Sudan blocked oil exports from South Sudan via its pipelines and will only allow them to resume once a bilateral agreement has been reached on payment for the shipments, Sudanese Oil Minister Ali Ahmed Osman said.
Exports were stopped on Nov. 17, Osman told reporters today in Khartoum, the capital. Last month, Sudan threatened to block shipments unless an accord on transit fees and revenue sharing was agreed. South Sudan owes its northern neighbour $727 million for the August to November period, according to Osman.
“We consider it as a sign of irresponsible anger which does not show any sense of leadership in the government of Sudan,” South Sudan Deputy Petroleum Minister Elizabeth Bol told reporters today in Juba, the South Sudanese capital.
Landlocked South Sudan is trying to end its reliance on the north by talking to companies about building an export pipeline through Kenya, according to the U.S. Energy Information Administration.
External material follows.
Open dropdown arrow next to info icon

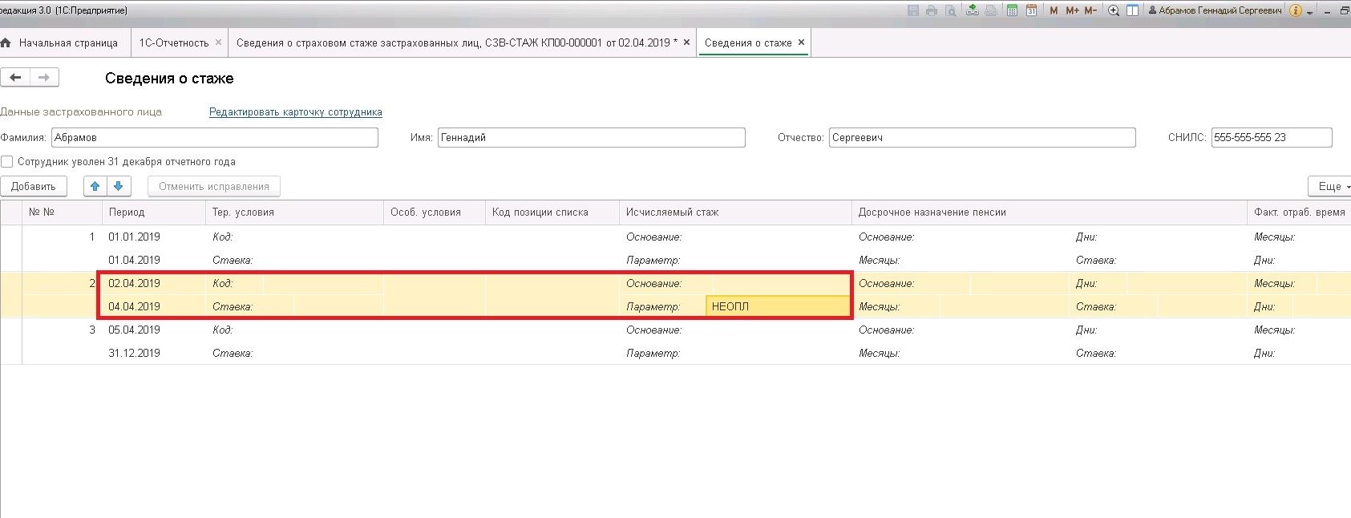tap(1310, 12)
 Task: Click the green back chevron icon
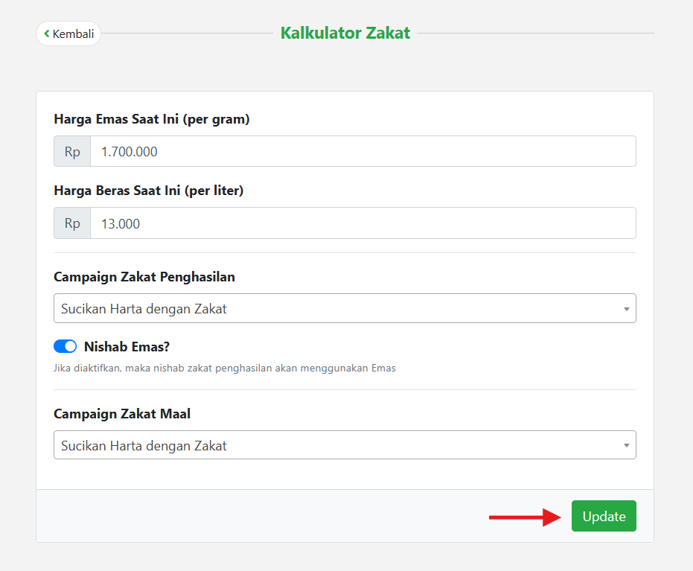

While South Sudan took control of about three- quarters of the former state’s output of 490,000 barrels a day when it seceded in July, it relies on the north for access to refining and an export terminal on the Red Sea.
Bol said the blockade prevented a shipment of 600,000 barrels of Nile-blend crude from being delivered to China International United Petroleum & Chemical Corp. A shipment of 1 million barrels of Dar blend oil to Geneva-based Vitol SA may also be at risk if the blockade continues, Bol said.
Row Over Shares
The halt to exports comes after South Sudan announced in a presidential decree on Nov. 8 that it seized the shares held by Sudapet, Sudan’s state-owned petroleum company, in joint operations with companies including China National Petroleum Corp., Malaysia’s Petroliam Nasional Bhd and India’s Oil & Natural Gas Corp. Sudan may sue over the seizure, Osman said.
“Seizing the company’s shares is completely illegal and Sudan has the right to sue the government in international courts,” he said. South Sudan on Nov. 21 defended its decision to take control of the shares, calling it a “legitimate act of sovereignty.”
African Union-sponsored negotiations between the two countries began on Nov. 21 over issues including the oil fees the south should pay to ship crude through the north and the disputed region of Abyei.
Southern Sudan’s government is studying the feasibility of building a new pipeline to export oil via its East African neighbours, rather than using Sudan’s oil pipeline that runs to Port Sudan on the Red Sea, the government said last week.
Southern officials have said previously they are considering building a pipeline that would carry crude to the Kenyan port of Lamu.